Last year, when Hingis dominated the majority of her matches, she became familiar with Raymond's feisty play, losing the last of their three previous matches in the quarter-finals of an indoor tournament in her adoptive home city, Zurich.
Whether this played on Hingis's mind, or whether she was slightly concerned about the odd twinge in her right wrist, she did not have the better of the early exchanges, finding herself forced to save a break point in the opening game and three more in the fifth.
It was not until Raymond double-faulted at 3-4 that Hingis had her first break point. The American compounded her serving errors by slicing a backhand over the baseline.
Serving out the set was not the formality for Hingis the spectators might have anticipated. She slipped while attempting to prevent her opponent from passing her with a forehand for 30-40, and netted a backhand on the break point.
Raymond managed to salvage two set points in the 10th game, the first with her only ace of the match and the second by forcing Hingis to net a forehand, and then failed to convert a break point at 5-5, slicing a backhand wide.
In winning the 12th game Hingis showed the first real sign of the court- craft and shot-making that has taken her to No 1 in the world, producing a splendid winning forehand down the line from a deep position to create to set points. The first one was converted when Raymond was lured into netting a backhand after 52 minutes.

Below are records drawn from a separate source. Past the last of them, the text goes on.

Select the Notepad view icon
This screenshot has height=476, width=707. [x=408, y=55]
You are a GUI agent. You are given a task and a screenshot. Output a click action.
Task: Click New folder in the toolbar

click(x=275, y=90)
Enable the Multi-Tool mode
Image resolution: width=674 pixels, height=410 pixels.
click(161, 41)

Nine minutes later, with Hingis leading 2-1 on serve in the second set, the players retreated to the changing-room and the covers were on and off the court for an hour and a half before the match resumed.
Hingis, keen to finish the job, found Raymond difficult to subdue. The American saved three break points before missing with a backhand down the line after a spirited rally on the fourth. Hingis held to love for 4-1, and then battled with Raymond through four more break points before the American hit a backhand long on the fifth.
When it came to serving out the match, Hingis again found Raymond hard to shift. The Swiss had three match points at 5-1, Raymond saving the first with a splendid backhand pass, the second with a forehand and the third by confidently returning a second serve. Another crisp return took the American to break point, and Hingis steered a backhand over the baseline.
Although Raymond held to love, Hingis did not fail with her fourth match point, delivering a winning serve to conclude the match after 86 minutes.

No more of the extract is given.